Work item -> The complete listing should be copied out exactly.

Data section ->
- - - - -
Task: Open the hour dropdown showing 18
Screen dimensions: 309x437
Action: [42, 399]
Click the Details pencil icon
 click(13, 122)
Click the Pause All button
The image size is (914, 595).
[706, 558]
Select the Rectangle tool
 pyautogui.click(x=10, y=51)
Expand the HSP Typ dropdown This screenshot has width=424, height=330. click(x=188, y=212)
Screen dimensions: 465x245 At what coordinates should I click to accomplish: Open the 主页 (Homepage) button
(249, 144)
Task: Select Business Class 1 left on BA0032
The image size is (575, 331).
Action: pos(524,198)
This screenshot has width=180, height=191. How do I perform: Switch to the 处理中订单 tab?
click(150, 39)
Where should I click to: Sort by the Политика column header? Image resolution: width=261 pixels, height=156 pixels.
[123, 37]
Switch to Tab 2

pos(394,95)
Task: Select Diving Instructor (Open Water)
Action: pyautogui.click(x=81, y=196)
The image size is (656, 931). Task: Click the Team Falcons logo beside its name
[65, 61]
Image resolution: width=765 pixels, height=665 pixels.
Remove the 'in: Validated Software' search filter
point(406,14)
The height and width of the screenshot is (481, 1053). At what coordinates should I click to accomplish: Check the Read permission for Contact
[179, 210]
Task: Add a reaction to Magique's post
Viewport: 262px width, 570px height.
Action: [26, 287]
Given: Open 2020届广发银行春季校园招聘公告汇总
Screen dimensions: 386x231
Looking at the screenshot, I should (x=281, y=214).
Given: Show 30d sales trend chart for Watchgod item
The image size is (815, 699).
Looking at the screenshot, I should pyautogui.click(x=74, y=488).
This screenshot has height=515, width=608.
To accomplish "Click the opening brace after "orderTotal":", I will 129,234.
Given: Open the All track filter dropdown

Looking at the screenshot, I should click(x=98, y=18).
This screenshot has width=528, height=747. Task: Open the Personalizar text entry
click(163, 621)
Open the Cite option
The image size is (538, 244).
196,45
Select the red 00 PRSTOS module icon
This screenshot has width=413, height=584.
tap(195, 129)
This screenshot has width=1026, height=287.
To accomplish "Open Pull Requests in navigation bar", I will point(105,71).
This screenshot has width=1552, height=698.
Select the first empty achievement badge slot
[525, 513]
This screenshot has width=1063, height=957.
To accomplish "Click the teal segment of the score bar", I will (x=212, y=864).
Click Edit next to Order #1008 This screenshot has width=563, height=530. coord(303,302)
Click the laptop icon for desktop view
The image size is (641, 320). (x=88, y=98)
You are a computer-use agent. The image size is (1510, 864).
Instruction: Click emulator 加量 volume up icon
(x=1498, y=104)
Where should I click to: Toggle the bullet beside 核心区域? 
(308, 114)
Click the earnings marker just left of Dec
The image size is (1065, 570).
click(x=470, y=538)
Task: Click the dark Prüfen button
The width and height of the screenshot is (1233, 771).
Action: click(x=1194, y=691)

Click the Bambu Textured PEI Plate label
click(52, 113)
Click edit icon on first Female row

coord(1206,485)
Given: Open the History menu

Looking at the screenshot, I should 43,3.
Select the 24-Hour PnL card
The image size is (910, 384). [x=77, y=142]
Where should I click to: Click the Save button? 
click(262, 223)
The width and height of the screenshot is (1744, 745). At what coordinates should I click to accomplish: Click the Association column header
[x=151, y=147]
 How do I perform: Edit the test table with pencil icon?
- - - - -
The completed task ->
Task: Open the hour dropdown showing 18
Screen dimensions: 309x437
Action: [42, 399]
Click the Details pencil icon
 click(13, 122)
Click the Pause All button
The image size is (914, 595).
[706, 558]
Select the Rectangle tool
 pyautogui.click(x=10, y=51)
Expand the HSP Typ dropdown This screenshot has width=424, height=330. click(x=188, y=212)
Screen dimensions: 465x245 At what coordinates should I click to accomplish: Open the 主页 (Homepage) button
(249, 144)
Task: Select Business Class 1 left on BA0032
The image size is (575, 331).
Action: pos(524,198)
This screenshot has width=180, height=191. How do I perform: Switch to the 处理中订单 tab?
click(150, 39)
Where should I click to: Sort by the Политика column header? Image resolution: width=261 pixels, height=156 pixels.
[123, 37]
Switch to Tab 2

pos(394,95)
Task: Select Diving Instructor (Open Water)
Action: pyautogui.click(x=81, y=196)
The image size is (656, 931). Task: Click the Team Falcons logo beside its name
[65, 61]
Image resolution: width=765 pixels, height=665 pixels.
Remove the 'in: Validated Software' search filter
point(406,14)
The height and width of the screenshot is (481, 1053). At what coordinates should I click to accomplish: Check the Read permission for Contact
[179, 210]
Task: Add a reaction to Magique's post
Viewport: 262px width, 570px height.
Action: [26, 287]
Given: Open 2020届广发银行春季校园招聘公告汇总
Screen dimensions: 386x231
Looking at the screenshot, I should (x=281, y=214).
Given: Show 30d sales trend chart for Watchgod item
The image size is (815, 699).
Looking at the screenshot, I should pyautogui.click(x=74, y=488).
This screenshot has height=515, width=608.
To accomplish "Click the opening brace after "orderTotal":", I will 129,234.
Given: Open the All track filter dropdown

Looking at the screenshot, I should click(x=98, y=18).
This screenshot has width=528, height=747. Task: Open the Personalizar text entry
click(163, 621)
Open the Cite option
The image size is (538, 244).
196,45
Select the red 00 PRSTOS module icon
This screenshot has width=413, height=584.
tap(195, 129)
This screenshot has width=1026, height=287.
To accomplish "Open Pull Requests in navigation bar", I will point(105,71).
This screenshot has width=1552, height=698.
Select the first empty achievement badge slot
[525, 513]
This screenshot has width=1063, height=957.
To accomplish "Click the teal segment of the score bar", I will (x=212, y=864).
Click Edit next to Order #1008 This screenshot has width=563, height=530. coord(303,302)
Click the laptop icon for desktop view
The image size is (641, 320). (x=88, y=98)
You are a computer-use agent. The image size is (1510, 864).
Instruction: Click emulator 加量 volume up icon
(x=1498, y=104)
Where should I click to: Toggle the bullet beside 核心区域? 
(308, 114)
Click the earnings marker just left of Dec
The image size is (1065, 570).
click(x=470, y=538)
Task: Click the dark Prüfen button
The width and height of the screenshot is (1233, 771).
Action: click(x=1194, y=691)

Click the Bambu Textured PEI Plate label
click(52, 113)
Click edit icon on first Female row

coord(1206,485)
Given: Open the History menu

Looking at the screenshot, I should 43,3.
Select the 24-Hour PnL card
The image size is (910, 384). [x=77, y=142]
Where should I click to: Click the Save button? 
click(262, 223)
The width and height of the screenshot is (1744, 745). At what coordinates should I click to accomplish: Click the Association column header
[x=151, y=147]
 How do I perform: Edit the test table with pencil icon?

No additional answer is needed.